As a species, humans are inherently social. We rely on connections with others to survive. Our close relationships with the people who love and support us--for better or worse--are some of our most valuable possessions.
As Valentine's Day approaches, you may be putting a little more time and energy into being grateful for the people in your life that matter most--and showing your appreciation to them. But it's also worth understanding what would happen--from a legal standpoint--if your loving support system were suddenly taken away.

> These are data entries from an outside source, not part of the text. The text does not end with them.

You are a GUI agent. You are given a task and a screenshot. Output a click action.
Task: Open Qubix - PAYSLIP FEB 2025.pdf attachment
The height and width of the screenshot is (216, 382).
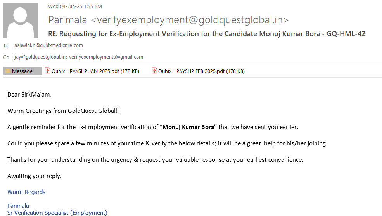(x=201, y=71)
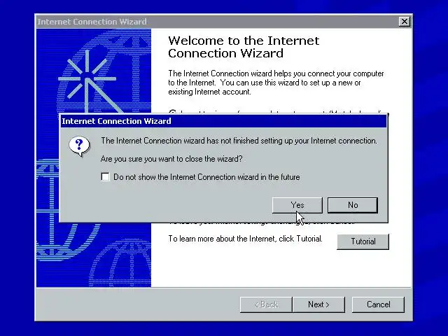Click the Yes button to close wizard
Screen dimensions: 448x336
pos(297,205)
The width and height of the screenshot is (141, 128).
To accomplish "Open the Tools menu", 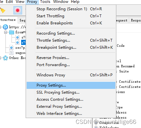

Every day, we make millions of choices--any of which could lead to an unexpected accident or injury. For example, your husband could suffer an on-the-job injury on an oil rig--resulting in traumatic brain injury. In such a case, your husband would be able to sue the negligent party for his medical expenses, loss of income and other pain and suffering.
In addition, his injury may have serious implications on your marital relationship. He may not remember you or be able to show the same level of love and affection for you. He may not be able to be the same type of companion or sexual partner he once was. His injury may have an adverse impact on your enjoyment of life.
All of these effects are compensable damages under what is called "loss of consortium." Under Alaska law, if your spouse suffers serious injury or death, you can file a loss of consortium claim against the negligent party to seek damages for any emotional distress, mental anguish or other non-economic damages you suffer as a result of your spouse's accident.
This Valentine's Day, be grateful for the health and wellbeing of your loved ones. Know that if the worst does happen, there are legal instruments in place to support you.